Le Palmarès 2016 des médicaments

Le Palmarès 2016 des médicaments de Prescrire


Le Palmarès 2016 des médicaments
présentés dans Prescrire
durant l'année 2016

Voir aussi :
L'année 2016 du médicament :
un système qui favorise l'imitation
plutôt que la recherche de réels progrès

Rev Prescrire 2017 ; 37 (400) : 132-136.
> Pdf, accès libre


     Pilule d'Or

Depuis 1981, la "Pilule d'Or" est attribuée aux médicaments qui constituent un progrès thérapeutique décisif dans un domaine où patients et soignants étaient totalement démunis.

La Pilule d'Or n'est pas attribuée en 2016
Pour tous les lauréats de la Pilule d'Or Prescrire 1981-2016, cliquez ICI.


Tableau d'honneur 2016

Les médicaments sont inscrits au "Tableau d'honneur" parce qu'ils apportent un progrès net pour certains patients par rapport aux moyens thérapeutiques déjà disponibles, avec certaines limites.

Aucune inscription au Tableau d'honneur en 2016



Cités au Palmarès 2016

Les médicaments "Cités au Palmarès" contribuent à améliorer, modestement, les moyens de prise en charge des patients.

OPDIVO° (nivolumab)
Bristol-Myers Squibb Mélanome métastasé ou inopérable sans mutation BRAF V600 (n° 393) et cancer bronchique non à petites cellules métastasé ou inopérable (n° 397)
MEKINIST° (tramétinib) Novartis Pharma Mélanome métastasé ou inopérable avec mutation BRAF V600, en association avec le dabrafénib (n° 393)

À propos du Palmarès 2016 des médicaments
Chaque mois, la Rédaction de Prescrire présente une analyse comparative et méthodique des données disponibles sur : les nouveaux médicaments autorisés, les nouvelles indications thérapeutiques autorisées pour des médicaments déjà commercialisés, et les nouvelles présentations de médicaments existants. L'objectif est de distinguer parmi la masse des nouveautés commerciales, ce qui mérite d'être ajouté en pratique à la liste des moyens thérapeutiques utiles, ou de remplacer d'anciens médicaments pour mieux soigner. Mais aussi de signaler les nouveautés qui sont à écarter.

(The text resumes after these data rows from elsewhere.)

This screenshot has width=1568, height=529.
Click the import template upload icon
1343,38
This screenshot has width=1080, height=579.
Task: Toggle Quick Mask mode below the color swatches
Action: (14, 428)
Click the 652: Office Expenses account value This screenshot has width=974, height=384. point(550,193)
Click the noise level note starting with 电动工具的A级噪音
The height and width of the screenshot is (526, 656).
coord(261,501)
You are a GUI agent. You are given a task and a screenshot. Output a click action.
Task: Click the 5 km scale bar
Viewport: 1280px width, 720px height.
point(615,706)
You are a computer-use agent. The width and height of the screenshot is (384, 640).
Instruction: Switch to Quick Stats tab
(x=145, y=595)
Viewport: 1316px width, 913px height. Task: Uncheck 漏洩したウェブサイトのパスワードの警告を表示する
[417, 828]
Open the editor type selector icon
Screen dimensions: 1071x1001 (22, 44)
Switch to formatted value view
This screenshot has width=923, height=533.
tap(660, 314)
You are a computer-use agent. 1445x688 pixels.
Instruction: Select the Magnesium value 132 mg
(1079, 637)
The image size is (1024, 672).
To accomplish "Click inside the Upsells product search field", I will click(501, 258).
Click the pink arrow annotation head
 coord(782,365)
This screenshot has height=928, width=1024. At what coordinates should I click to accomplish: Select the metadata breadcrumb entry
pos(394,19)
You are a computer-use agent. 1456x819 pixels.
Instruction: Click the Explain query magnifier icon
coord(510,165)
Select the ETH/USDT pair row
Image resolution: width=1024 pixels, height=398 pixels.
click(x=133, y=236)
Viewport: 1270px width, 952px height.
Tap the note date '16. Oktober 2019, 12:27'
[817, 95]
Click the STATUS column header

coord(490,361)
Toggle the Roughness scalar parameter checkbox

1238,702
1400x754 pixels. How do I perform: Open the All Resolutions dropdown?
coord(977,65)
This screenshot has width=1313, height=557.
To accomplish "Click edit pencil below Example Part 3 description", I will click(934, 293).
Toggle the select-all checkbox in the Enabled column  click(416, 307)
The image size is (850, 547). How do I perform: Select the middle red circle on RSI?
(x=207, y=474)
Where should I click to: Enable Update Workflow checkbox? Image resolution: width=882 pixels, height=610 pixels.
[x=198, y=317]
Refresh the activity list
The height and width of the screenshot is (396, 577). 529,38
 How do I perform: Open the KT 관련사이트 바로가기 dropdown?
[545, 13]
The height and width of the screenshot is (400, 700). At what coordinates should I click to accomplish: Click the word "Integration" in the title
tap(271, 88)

Ce travail est mené selon des procédures rigoureuses, détaillées > ICI, et en introduction du
> Bilan 2017 des médicaments à écarter

Ces procédures incluent notamment une recherche documentaire méthodique, une relecture critique par un groupe de relecteurs spécifique pour chaque projet de synthèse, et divers contrôles qualité vérifiant notamment la cohérence du texte avec l'ensemble des données.

En toute indépendance
Ce travail est mené par la Rédaction de Prescrire en totale indépendance vis-à-vis des firmes et des institutions, son financement reposant exclusivement sur les abonnés, sans subvention ni publicité. La publication du bilan financier annuel de Prescrire, dans chaque numéro du mois de mars, témoigne de cette indépendance. > Bilan financier annuel de Prescrire

En fin d'année, le Palmarès des médicaments est élaboré à partir des synthèses publiées dans Prescrire au cours de l'année, et à la lumière d'éventuelles nouvelles données disponibles depuis la publication. Le progrès primé dans ce Palmarès peut consister en un supplément d'efficacité, une moindre fréquence ou une moindre gravité des effets indésirables (à efficacité similaire), ou la possibilité d'utiliser un médicament utile de manière plus sûre ou plus pratique.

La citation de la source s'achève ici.